Anil Mehta With Sriram Raghavan And Varun Dhawan On The Sets Of Badlapur
The role of a cinematographer cannot be put down in 5 lines and that’s why I keep talking about the process. When cinematographers are reading the script, they should inhabit the space completely, or else they should choose not to shoot the film.
Despite the fact that I do not understand the placement of songs in films, I was totally invested in it while shooting Hum Dil De Chuke Sanam. That was the relationship I shared with Sanjay Leela Bhansali. I had to teach myself how to get into that headspace and choreography etc., I learnt that if you do not get invested in the film, you shortchange the film and your work.
On a film set, a cinematographer is very powerful and is the second most important person. If he assumes charge and thinks that he will run the movie, it is wrong. You have to be careful and not step on the toes of the director. The dynamics between the director and a cinematographer changes on a daily basis, from person to person.
The treatment for a film emerges from being sensitive to directors, their ideas and through constant interaction. I have hardly worked with directors who have fed me stuff and pre cooked ideas.
Internally if you are clear that this is your space and if you inhabit it with integrity, you will be in sync with the material. So if you have chosen to be a cinematographer, respect the director, the material and then think how you can help translate this on screen. If you do this, the director will respect you much more. If a cinematographer thinks he can do a better job with the script, then he should direct and not shoot the film.

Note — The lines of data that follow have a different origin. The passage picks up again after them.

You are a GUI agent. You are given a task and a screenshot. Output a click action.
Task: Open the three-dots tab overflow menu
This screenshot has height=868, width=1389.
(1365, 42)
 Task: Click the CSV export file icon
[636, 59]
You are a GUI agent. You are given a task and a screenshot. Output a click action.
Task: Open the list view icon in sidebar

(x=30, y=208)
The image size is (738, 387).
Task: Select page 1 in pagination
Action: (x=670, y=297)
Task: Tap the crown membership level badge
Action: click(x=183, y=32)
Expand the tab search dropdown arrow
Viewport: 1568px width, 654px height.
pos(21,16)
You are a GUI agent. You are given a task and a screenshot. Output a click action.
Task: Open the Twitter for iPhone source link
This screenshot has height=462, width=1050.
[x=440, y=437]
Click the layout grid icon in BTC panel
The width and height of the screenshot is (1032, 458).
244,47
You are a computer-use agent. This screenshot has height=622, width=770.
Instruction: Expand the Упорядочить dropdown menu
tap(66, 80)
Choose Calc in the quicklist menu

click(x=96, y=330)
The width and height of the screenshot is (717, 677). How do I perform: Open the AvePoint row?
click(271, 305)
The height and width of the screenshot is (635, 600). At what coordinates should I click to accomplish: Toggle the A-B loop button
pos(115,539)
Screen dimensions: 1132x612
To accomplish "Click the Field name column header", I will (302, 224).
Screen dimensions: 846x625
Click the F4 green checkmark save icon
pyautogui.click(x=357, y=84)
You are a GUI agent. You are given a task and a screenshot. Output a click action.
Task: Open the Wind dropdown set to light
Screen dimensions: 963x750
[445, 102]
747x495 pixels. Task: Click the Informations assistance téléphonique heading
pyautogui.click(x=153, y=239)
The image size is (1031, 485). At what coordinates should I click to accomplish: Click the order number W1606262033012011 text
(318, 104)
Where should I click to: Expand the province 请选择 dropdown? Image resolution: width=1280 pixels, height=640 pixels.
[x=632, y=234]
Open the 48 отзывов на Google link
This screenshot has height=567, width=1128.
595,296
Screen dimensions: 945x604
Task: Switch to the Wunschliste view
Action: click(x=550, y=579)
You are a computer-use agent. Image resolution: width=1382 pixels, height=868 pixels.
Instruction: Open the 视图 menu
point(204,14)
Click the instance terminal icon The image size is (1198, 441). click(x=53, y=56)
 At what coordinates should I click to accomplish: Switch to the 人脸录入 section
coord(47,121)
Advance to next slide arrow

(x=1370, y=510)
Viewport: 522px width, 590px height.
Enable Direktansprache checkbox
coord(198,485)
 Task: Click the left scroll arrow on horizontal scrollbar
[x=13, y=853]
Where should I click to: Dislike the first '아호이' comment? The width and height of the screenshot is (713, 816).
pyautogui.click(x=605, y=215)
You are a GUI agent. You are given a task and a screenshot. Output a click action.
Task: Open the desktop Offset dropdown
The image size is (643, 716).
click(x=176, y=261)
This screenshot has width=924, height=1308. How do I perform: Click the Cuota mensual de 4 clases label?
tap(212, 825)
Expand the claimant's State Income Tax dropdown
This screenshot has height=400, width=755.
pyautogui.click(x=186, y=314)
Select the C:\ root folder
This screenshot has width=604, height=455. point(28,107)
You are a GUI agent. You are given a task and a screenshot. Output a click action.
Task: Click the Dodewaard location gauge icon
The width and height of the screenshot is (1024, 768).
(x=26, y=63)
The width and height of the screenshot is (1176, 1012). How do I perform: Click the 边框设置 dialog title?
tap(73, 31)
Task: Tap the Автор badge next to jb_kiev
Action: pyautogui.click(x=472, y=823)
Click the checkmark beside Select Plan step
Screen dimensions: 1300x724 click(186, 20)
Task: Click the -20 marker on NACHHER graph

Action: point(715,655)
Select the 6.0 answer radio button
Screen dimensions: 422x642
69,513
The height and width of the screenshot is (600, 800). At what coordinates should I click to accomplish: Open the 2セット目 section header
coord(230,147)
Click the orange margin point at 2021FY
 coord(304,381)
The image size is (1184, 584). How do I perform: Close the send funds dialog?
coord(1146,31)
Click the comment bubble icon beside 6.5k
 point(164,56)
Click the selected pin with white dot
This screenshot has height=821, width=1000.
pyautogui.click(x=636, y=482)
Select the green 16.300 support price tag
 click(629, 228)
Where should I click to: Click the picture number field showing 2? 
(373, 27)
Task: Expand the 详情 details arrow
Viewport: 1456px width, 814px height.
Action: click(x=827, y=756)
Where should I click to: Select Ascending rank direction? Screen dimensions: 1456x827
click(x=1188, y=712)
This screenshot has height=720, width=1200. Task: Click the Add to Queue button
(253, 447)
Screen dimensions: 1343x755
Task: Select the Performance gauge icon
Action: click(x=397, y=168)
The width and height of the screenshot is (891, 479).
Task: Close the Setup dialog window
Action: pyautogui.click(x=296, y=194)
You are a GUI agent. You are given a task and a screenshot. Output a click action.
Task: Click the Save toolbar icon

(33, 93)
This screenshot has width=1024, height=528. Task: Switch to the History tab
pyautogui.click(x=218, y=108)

I have a feeling that I am inclined towards that. During Saathiya, Shaad Ali approached me to do the film and showed me pictures of the locations where he wanted to shoot the film. These included the railway crossing of Bandra station, Bandra railway colony and Marine Lines station.
And after seeing the pictures, I instantly agreed to shoot. I had never shot in a local train or suburban bombay, that's what I found exciting. Live locations bring a lot of character to a film and that’s why I enjoy shooting on location.
Subroto Mitra is an early influence. He used to do workshops while we were at FTII. The films he shot had the sophistication of international cinema. Then there was Ashok Mehta whose 36 Chowringhee Lane left me amazed.
I was impressed by Court in recent times, the film I.D also caught my attention.
And then there is Roger Deakins and the work he has done for the Coen Brothers. There is a simplicity and grace in his work.
There has been much hue and cry about this transition. But what is the benchmark for this development and technology. In my opinion, this benchmark is personal. I tried a using digital camera during Wake Up Sid, but it didn't work for me then. However, during Highway this personal transition happened and I decided to shoot it in digital. Also the Digital Image making had developed a lot. There were some films, which didn't demand a digital setup like Veer Zaara. But the story of Highway demanded a digital setup and it worked in its favour. This transition however has not changed our role in any way, except for some logistical changes. The image making and thought process has not changed. I now end up spending a lot of time in DI, VFX unlike earlier. The low light sensitivity of digital is helping us to shoot easily. I don't have to use heavy lighting gear for shooting like earlier.
Although times and technology have changed a lot, some things have not; like the early days, it is still difficult to find work. The uncertainty of the profession does consume you even if you are qualified and trained, you have to go out find work and sustain yourself over many years, It is a scary thought but you have to do it.
The medium is more accessible now and you can ‘do it yourself’, but, the fundamentals have not changed. One must understand, that is necessary to keep refining your work till it becomes a fine art.